OpenLB – An Open Source High Performance Lattice Boltzmann Code for Heterogeneous CPU-GPU Clusters
- Ansprechperson:
Adrian Kummerländer, Martin Frank, Mathias J. Krause, René Caspart
Lattice Boltzmann Methods (LBM) are an established mesoscopic approach for simulating a wide variety of transport phenomena [2]. While they are uniquely suited to HPC applications, obtaining maximum performance across different targets, collision models and boundary conditions is an active topic of research.
The principal goal of the project is to enable the utilization of arbitrary heterogenous target hardware in the existing OpenLB software framework [1]. Specifically, we want to support execution on GPGPUs and SIMD CPUs. Secondary goals include the further development of OpenLB’s architecture in order to incorporate support for adaptive time and spatial refinement as a model-based performance optimization. Improvements are also planned to continue the existing collaboration of LBRG and Prof. Dr. Frank with the goal of using OpenLB as a general toolkit for solving PDEs. Furthermore, all of these goals are planned to be approached in a sustainable fashion, ensuring the continued reproducibility and reliability of OpenLB as one of the major open source LBM codes.
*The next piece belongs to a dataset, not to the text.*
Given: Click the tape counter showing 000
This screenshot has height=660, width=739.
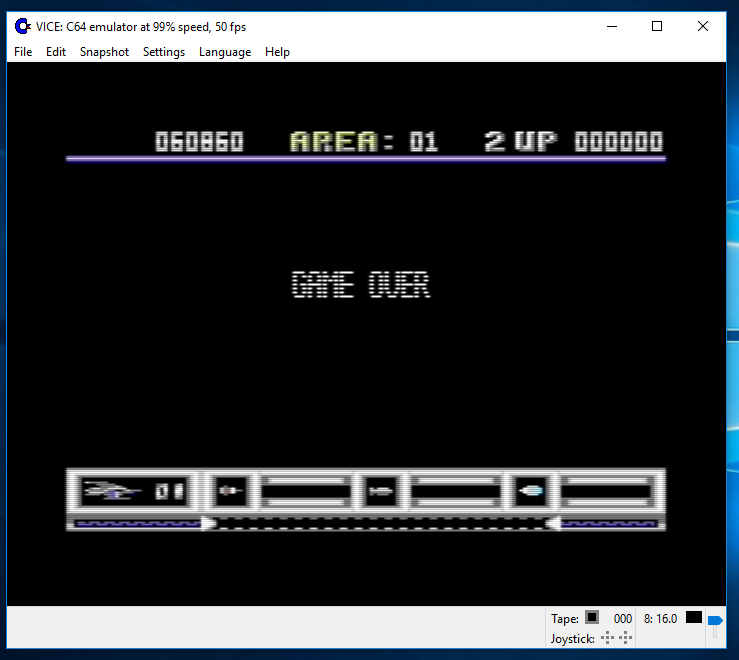Looking at the screenshot, I should 623,619.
As a first significant step towards this, a new algorithm for implementing the LBM streaming step with very good bandwidth-relative performance on both CPU and GPU targets was developed [3]. This Periodic Shift (PS) pattern was produced by considering implicit propagation as a transformation of the memory bijection. Virtual memory manipulation is used on both CPU and GPU targets to efficiently implement these transformations.
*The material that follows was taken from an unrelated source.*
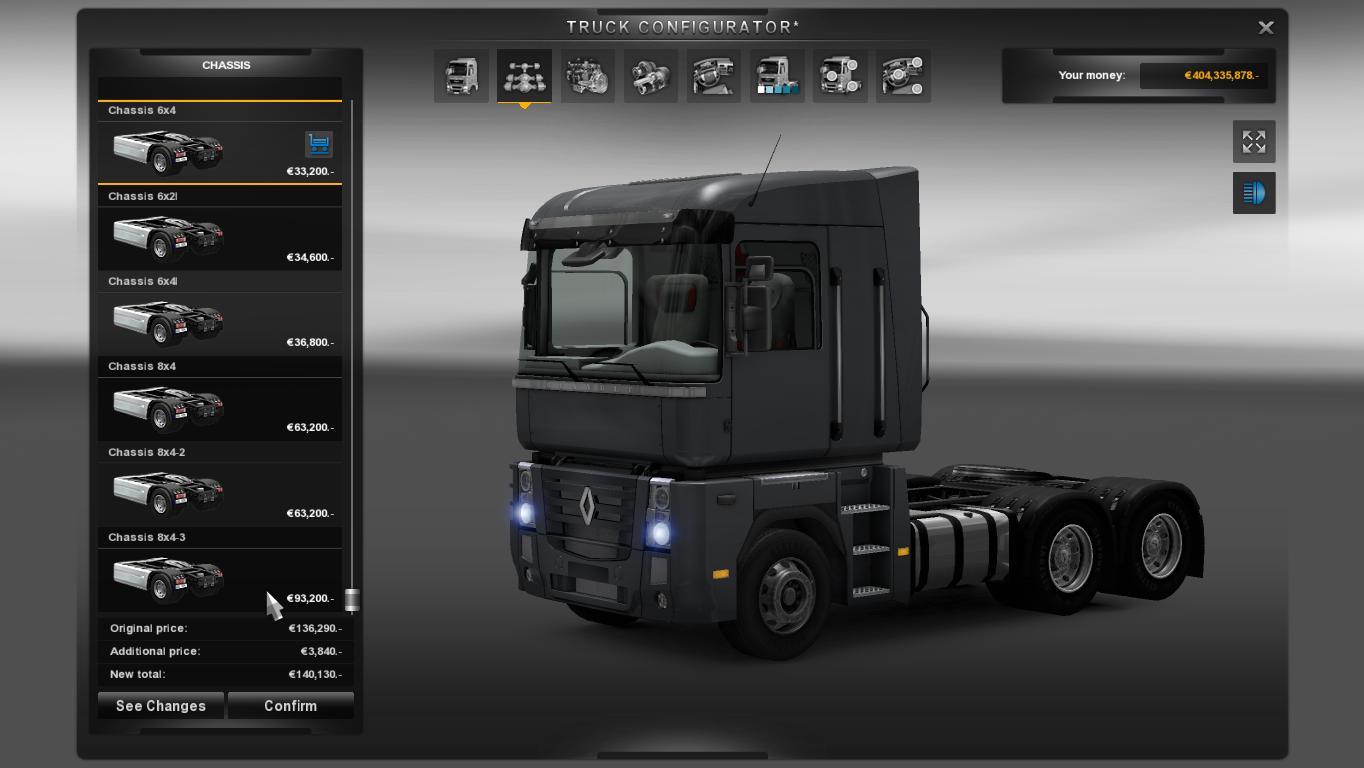Select the Chassis 8x4-2 option
This screenshot has height=768, width=1364.
[x=219, y=494]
Figure: Q-Criterion of a turbulent nozzle flow resolved by 2.5 billion cells distributed to 120 GPUs on HoreKa
[1] M. J. Krause, A. Kummerländer, S. J. Avis, H. Kusumaatmaja, D. Dapelo, F. Klemens, M. Gaedtke, N. Hafen, A. Mink, R. Trunk, J. E. Marquardt, M.-L. Maier, M. Haussmann, and S. Simonis. “OpenLB—Open source lattice Boltzmann code”. In: Computers & Mathematics with Applications 81 (Jan. 2021), pp. 258–288. doi: 10.1016/j.camwa.2020.04.033.
[2] M. J. Krause, A. Kummerländer, and S. Simonis. Fluid Flow Simulation with Lattice Boltzmann Methods on High Performance Computers. NASA AMS Seminar Series. 2020.
[3] A. Kummerländer, M. Dorn, M. Frank, and M. J. Krause. “Implicit Propagation of Directly Addressed Grids in Lattice Boltzmann Methods”. In: 32nd Parallel Computational Fluid Dynamics Conference (ParCFD21), Submitted to Computers & Fluids. 2021. doi: 10.13140/RG.2.2.35085.87523.